The U.S. Occupational Safety and Health Administration revised guidelines May 19 that require employers to determine whether employees who have contracted COVID-19 did so in the workplace.
According to OSHA's recordkeeping requirements, employers are required to conduct investigations about the cause of an employee's infection with certain parameters. In the revised guidelines, which went into effect May 26, "employers should be taking action to determine whether employee COVID-19 illnesses are work-related and thus recordable. Given the nature of the disease and ubiquity of community spread, however, in many instances, it remains difficult to determine whether a COVID-19 illness is work-related, especially when an employee has experienced potential exposure both in and out of the workplace."
OSHA also announced it "is exercising its enforcement discretion in order to provide certainty to employers and workers." Additionally, employers with less than 10 employees "and certain employers in low hazard industries" do not have recording obligations.
In its recommendations to compliance safety and health officers, OSHA said employers "should not be expected to undertake extensive medical inquiries, given employee privacy concerns and most employers' lack of experience in this area." OSHA also notes that it "is sufficient in most circumstances for the employer" to ask the employee how they think they caught COVID-19, "while respecting employee privacy, discuss with the employee his work and out-of-work activities" and review the work environment.
In an article for HR professional association SHRM, Burr & Forman Attorney Kathryn Willis said, "Employers cannot assume that an employee contracted COVID-19 from going to the grocery store or otherwise being out in public." She said employers must make reasonable efforts, including by asking "the employee limited questions about how he or she believes COVID-19 was contracted." This might include inquiries about the subject's work and nonwork activities and work environment.
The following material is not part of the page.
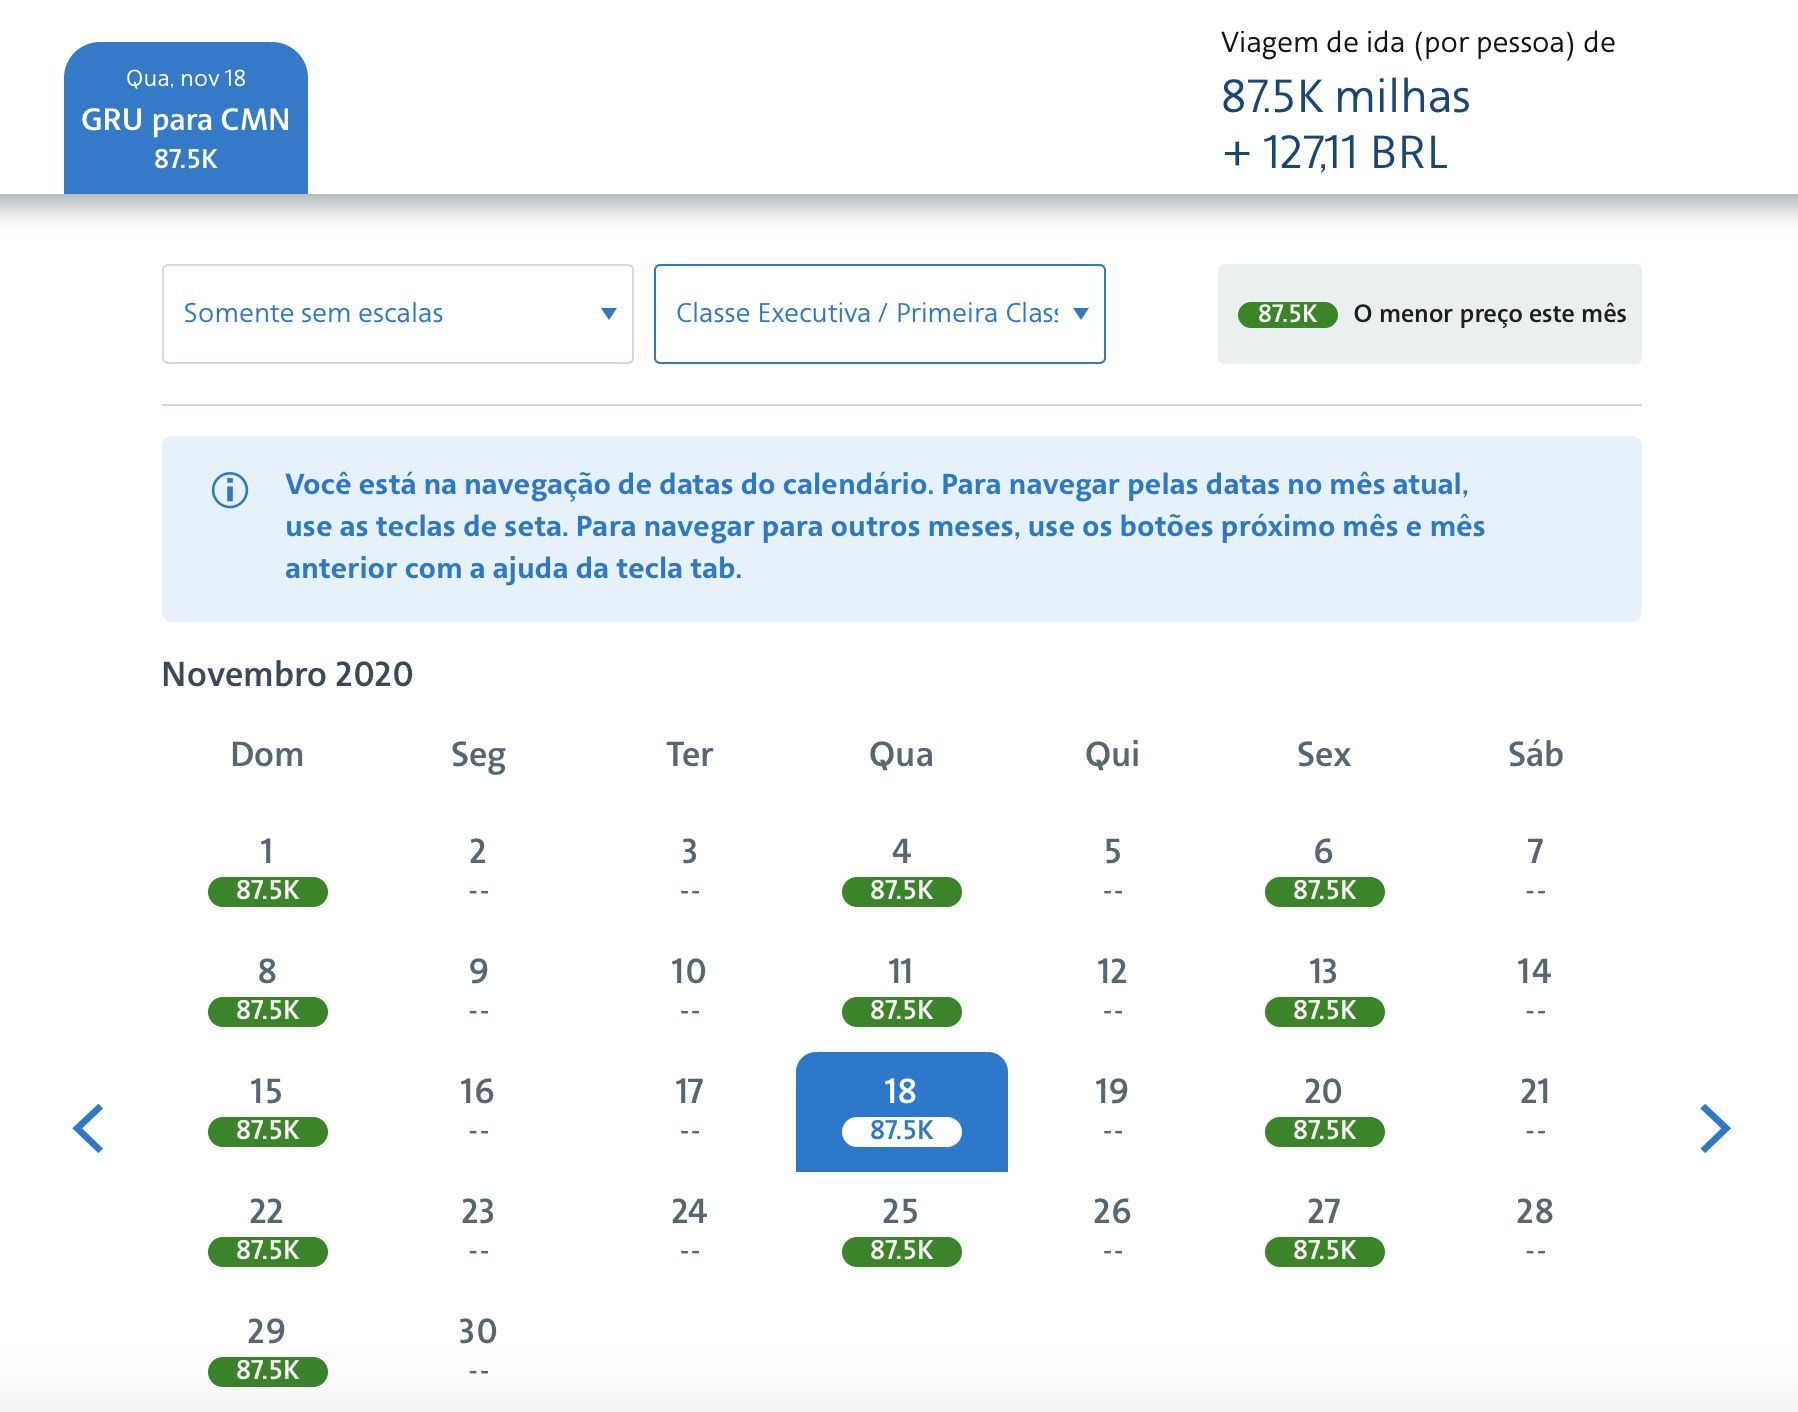Click the green 87.5K lowest price badge

(1287, 314)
Collecting workplace-related information with regard to contracting COVID-19 is part of a larger data collection obligation employers have during the pandemic.
Littler Mendelson Parter Phil Gordon, in comments to the IAPP, said, "The updated OSHA guidance in combination with state, county, and city orders regarding COVID-19 symptom screening through temperature taking and symptom questionnaires means that employers potentially are collecting significant amounts of employee health information."
Of course, more data collection creates potential privacy issues.
In that respect, Gordon added, "Privacy pros need to team up with HR to ensure that data minimization principles are followed both in terms of collection and retention of employee health data. Privacy pros also need to ensure that as new business processes are implemented to screen for COVID-19 infection that the information that is collected and retained is adequately secured. This health information generally will not be subject to (the Health Insurance Portability and Accountability Act); however, it is subject to the confidentiality requirements of the American with Disabilities Act. In addition, more than a dozen states define health information as the type of information which, if compromised, would trigger security breach notification obligations."
The guidance is an example of a larger paradigm shift in which privacy issues are popping up in laws and requirements that are traditionally non-privacy-related.
Kirk Nahra, CIPP/US, a partner for WilmerHale, said, "This guidance is part of the continuing real-time guidance that is coming from the government about how to balance laws that largely were written for other purposes — OSHA and (Equal Employment Opportunity Commission)/ADA standards, for example — with the needs and risks related to COVID-19. Employers are struggling to balance all of these obligations, many of which are at least in tension. None of these laws are generally thought of as 'privacy' laws, but employee information is at the core."
Before the current pandemic, he points out, determining whether an illness was "work-related," tended to arise "from something like a hazardous chemical in the workplace," for example. The new guidance, however, "provides both guidance and flexibility in the current pandemic," he said.
This comes after the Department of Health and Human Services relaxed other enforcement obligations for the health care industry, specifically with telehealth activities between caregivers and their patients.
In the bigger picture beyond the current pandemic, Nahra believes the mixing of privacy-related issues in the HR and health care industries could have a lasting impact on future guidance.
He said, "It will be part of the broader debate about employee privacy in general that this entire scenario is creating, and also will raise issues when the pandemic is over as part of the general flood of 'temporary' guidance expires and we try to return to the 'old' state."